Présentation du livre de Mgr Crepaldi, par Stefano Fontana, directeur de l'Observatoire Cardinal Van-Thûan pour la doctrine sociale de l'Eglise.
Le livre est divisé en deux parties. La première a trait aux principes et le second au contenu de l'engagement politique des catholiques.

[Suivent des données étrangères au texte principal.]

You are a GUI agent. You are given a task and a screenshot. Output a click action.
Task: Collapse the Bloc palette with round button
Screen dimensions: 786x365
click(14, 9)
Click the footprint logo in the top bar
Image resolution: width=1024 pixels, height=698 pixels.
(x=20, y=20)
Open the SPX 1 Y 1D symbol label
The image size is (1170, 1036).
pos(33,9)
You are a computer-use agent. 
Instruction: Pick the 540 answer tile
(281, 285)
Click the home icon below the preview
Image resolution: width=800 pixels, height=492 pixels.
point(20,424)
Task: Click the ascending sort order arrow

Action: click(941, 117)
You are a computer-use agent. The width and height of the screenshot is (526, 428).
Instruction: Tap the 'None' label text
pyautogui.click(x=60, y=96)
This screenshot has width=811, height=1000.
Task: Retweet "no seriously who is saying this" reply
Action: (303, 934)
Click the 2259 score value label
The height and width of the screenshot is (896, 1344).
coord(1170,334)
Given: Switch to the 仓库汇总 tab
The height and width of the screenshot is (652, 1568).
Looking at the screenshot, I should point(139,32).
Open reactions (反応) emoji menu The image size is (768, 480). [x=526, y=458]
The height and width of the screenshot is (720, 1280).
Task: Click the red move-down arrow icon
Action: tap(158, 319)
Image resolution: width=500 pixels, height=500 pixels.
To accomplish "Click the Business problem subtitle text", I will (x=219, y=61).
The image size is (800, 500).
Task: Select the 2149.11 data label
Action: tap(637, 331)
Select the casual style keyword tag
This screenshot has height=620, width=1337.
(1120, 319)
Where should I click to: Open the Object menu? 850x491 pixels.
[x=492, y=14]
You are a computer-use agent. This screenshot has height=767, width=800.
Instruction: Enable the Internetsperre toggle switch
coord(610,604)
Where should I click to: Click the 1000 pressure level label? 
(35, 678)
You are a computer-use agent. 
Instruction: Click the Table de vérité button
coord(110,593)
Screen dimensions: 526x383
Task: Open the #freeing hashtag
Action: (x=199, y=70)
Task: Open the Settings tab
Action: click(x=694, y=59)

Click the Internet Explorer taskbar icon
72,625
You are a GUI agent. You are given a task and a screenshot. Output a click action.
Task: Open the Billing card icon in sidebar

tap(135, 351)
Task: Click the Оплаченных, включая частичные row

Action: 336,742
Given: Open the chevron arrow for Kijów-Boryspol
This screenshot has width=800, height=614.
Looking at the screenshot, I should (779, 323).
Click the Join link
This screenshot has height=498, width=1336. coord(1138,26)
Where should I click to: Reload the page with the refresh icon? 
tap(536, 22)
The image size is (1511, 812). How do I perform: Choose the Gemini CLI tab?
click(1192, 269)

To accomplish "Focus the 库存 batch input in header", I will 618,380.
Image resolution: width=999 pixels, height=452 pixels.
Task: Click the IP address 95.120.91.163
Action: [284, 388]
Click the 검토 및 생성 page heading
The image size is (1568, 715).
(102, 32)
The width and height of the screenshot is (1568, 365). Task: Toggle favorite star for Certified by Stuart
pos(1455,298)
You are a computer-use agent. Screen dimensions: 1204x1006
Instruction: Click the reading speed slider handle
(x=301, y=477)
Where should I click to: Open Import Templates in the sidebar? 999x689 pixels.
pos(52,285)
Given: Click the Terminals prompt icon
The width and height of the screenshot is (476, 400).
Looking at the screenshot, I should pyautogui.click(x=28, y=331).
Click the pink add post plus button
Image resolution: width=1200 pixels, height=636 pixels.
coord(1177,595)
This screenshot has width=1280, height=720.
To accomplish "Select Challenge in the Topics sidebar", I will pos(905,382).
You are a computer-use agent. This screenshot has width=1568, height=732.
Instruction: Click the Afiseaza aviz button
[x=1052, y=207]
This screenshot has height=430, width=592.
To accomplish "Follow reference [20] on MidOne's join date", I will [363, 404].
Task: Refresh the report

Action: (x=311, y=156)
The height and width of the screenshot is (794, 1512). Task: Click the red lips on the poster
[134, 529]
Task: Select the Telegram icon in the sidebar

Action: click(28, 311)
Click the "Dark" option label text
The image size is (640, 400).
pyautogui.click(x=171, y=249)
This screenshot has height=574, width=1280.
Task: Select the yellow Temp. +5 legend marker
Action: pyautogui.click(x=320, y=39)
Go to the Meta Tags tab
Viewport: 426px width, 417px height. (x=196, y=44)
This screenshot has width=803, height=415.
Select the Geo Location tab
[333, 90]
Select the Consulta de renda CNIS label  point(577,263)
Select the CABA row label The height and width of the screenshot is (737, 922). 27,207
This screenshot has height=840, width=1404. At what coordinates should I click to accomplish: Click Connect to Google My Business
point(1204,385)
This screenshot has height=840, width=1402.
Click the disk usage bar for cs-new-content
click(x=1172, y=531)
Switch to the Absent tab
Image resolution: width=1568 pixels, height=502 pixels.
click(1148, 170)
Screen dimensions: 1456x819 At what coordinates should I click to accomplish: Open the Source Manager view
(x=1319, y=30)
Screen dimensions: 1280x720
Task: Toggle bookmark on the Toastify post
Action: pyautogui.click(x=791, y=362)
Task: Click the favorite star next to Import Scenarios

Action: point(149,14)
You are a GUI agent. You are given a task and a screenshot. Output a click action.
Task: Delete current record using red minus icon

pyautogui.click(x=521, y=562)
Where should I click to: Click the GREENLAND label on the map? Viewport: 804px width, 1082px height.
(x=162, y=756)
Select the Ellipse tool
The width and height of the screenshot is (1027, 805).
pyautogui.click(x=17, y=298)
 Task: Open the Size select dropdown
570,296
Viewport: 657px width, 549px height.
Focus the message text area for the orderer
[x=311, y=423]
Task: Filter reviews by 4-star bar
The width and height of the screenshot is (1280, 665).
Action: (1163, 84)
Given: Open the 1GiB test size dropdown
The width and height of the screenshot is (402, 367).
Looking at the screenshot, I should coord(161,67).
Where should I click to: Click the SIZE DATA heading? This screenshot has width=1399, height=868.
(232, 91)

En tout, vingt courts chapitres, écrits dans une langue incisive et rapide, qui va droit au but, traitant sans ménagement les questions difficiles.
La première partie porte sur les grandes valeurs et les critères qui doivent guider l'œuvre politique des catholiques, tandis que la seconde partie concerne les principaux problèmes à affronter, que Mgr Crepaldi a identifié : la défense de la vie, la protection et la valorisation de la famille, la liberté des familles dans l'éducation de leurs enfants, la promotion du droit à la liberté religieuse, le travail et la lutte contre la pauvreté, la réforme de l'État en vue du bien commun, l'immigration et la société de demain, la gestion responsable de l'environnement, l'Europe et son identité, la nation et le développement des peuples.
Le livre — préfacé par le cardinal Bagnasco — a une particularité : il s'adresse directement aux hommes politiques catholiques, ceux qui sont engagés dans un parti, élus locaux et parlementaires. Cela ne signifie pas que nous ne pouvons pas tous le lire et en tirer des enseignements utiles, mais cela signifie que le livre est centré sur les activités politiques concrètes. D'où son grand intérêt.
Le sous-titre — Manuale per la ripresa — montre aussi que le livre peut être utilisé pour l'étude et la formation. Les chapitres s'enchaînent simplement, sans notes ni bibliographie. Le découpage clair en deux parties de dix chapitres chacune se prête facilement à une utilisation en cours de formation politique. C'est un outil tout à fait adapté à un public jeune.